## Work item
Nothing in the records below may change; print them all exactly.

- Opening Delimiter -

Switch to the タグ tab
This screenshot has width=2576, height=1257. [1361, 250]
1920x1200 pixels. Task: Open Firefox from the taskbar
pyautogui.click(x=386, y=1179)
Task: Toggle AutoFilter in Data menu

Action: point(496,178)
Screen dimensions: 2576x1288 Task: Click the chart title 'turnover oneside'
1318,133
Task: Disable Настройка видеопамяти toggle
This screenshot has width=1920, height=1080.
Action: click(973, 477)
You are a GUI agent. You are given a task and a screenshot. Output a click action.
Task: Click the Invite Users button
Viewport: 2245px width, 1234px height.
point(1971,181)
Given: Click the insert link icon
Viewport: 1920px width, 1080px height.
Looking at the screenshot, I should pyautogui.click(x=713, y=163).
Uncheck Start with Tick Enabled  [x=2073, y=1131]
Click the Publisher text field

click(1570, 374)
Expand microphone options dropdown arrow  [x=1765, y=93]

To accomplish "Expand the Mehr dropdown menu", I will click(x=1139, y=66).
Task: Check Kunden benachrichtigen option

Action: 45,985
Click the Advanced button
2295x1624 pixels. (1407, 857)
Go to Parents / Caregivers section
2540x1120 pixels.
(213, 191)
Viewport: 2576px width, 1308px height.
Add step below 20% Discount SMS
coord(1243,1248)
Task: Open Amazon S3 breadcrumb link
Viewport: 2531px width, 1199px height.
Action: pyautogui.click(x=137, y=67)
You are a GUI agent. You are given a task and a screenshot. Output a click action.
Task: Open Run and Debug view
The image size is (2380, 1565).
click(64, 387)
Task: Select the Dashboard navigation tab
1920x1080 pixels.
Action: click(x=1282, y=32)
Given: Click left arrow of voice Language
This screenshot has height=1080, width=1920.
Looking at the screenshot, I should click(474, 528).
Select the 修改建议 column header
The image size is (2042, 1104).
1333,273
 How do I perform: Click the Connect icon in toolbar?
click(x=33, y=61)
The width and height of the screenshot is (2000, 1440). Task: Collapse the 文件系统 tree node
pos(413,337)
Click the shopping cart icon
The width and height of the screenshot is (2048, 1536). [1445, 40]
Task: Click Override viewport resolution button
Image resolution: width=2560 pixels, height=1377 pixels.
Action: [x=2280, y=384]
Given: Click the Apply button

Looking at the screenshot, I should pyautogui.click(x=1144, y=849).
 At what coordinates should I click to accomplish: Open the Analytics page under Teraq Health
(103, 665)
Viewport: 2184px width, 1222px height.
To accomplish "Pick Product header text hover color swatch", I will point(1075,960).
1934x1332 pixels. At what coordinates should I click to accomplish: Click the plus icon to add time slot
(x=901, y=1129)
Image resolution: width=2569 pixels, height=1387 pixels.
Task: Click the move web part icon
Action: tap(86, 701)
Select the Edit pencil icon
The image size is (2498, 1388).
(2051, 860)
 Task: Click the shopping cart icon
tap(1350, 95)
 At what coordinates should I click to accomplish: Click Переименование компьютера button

- Closing Delimiter -

## Answer to this task
Switch to the タグ tab
This screenshot has width=2576, height=1257. [1361, 250]
1920x1200 pixels. Task: Open Firefox from the taskbar
pyautogui.click(x=386, y=1179)
Task: Toggle AutoFilter in Data menu

Action: point(496,178)
Screen dimensions: 2576x1288 Task: Click the chart title 'turnover oneside'
1318,133
Task: Disable Настройка видеопамяти toggle
This screenshot has width=1920, height=1080.
Action: click(973, 477)
You are a GUI agent. You are given a task and a screenshot. Output a click action.
Task: Click the Invite Users button
Viewport: 2245px width, 1234px height.
point(1971,181)
Given: Click the insert link icon
Viewport: 1920px width, 1080px height.
Looking at the screenshot, I should pyautogui.click(x=713, y=163).
Uncheck Start with Tick Enabled  [x=2073, y=1131]
Click the Publisher text field

click(1570, 374)
Expand microphone options dropdown arrow  [x=1765, y=93]

To accomplish "Expand the Mehr dropdown menu", I will click(x=1139, y=66).
Task: Check Kunden benachrichtigen option

Action: 45,985
Click the Advanced button
2295x1624 pixels. (1407, 857)
Go to Parents / Caregivers section
2540x1120 pixels.
(213, 191)
Viewport: 2576px width, 1308px height.
Add step below 20% Discount SMS
coord(1243,1248)
Task: Open Amazon S3 breadcrumb link
Viewport: 2531px width, 1199px height.
Action: pyautogui.click(x=137, y=67)
You are a GUI agent. You are given a task and a screenshot. Output a click action.
Task: Open Run and Debug view
The image size is (2380, 1565).
click(64, 387)
Task: Select the Dashboard navigation tab
1920x1080 pixels.
Action: click(x=1282, y=32)
Given: Click left arrow of voice Language
This screenshot has height=1080, width=1920.
Looking at the screenshot, I should click(474, 528).
Select the 修改建议 column header
The image size is (2042, 1104).
1333,273
 How do I perform: Click the Connect icon in toolbar?
click(x=33, y=61)
The width and height of the screenshot is (2000, 1440). Task: Collapse the 文件系统 tree node
pos(413,337)
Click the shopping cart icon
The width and height of the screenshot is (2048, 1536). [1445, 40]
Task: Click Override viewport resolution button
Image resolution: width=2560 pixels, height=1377 pixels.
Action: [x=2280, y=384]
Given: Click the Apply button

Looking at the screenshot, I should pyautogui.click(x=1144, y=849).
 At what coordinates should I click to accomplish: Open the Analytics page under Teraq Health
(103, 665)
Viewport: 2184px width, 1222px height.
To accomplish "Pick Product header text hover color swatch", I will point(1075,960).
1934x1332 pixels. At what coordinates should I click to accomplish: Click the plus icon to add time slot
(x=901, y=1129)
Image resolution: width=2569 pixels, height=1387 pixels.
Task: Click the move web part icon
Action: tap(86, 701)
Select the Edit pencil icon
The image size is (2498, 1388).
(2051, 860)
 Task: Click the shopping cart icon
tap(1350, 95)
 At what coordinates should I click to accomplish: Click Переименование компьютера button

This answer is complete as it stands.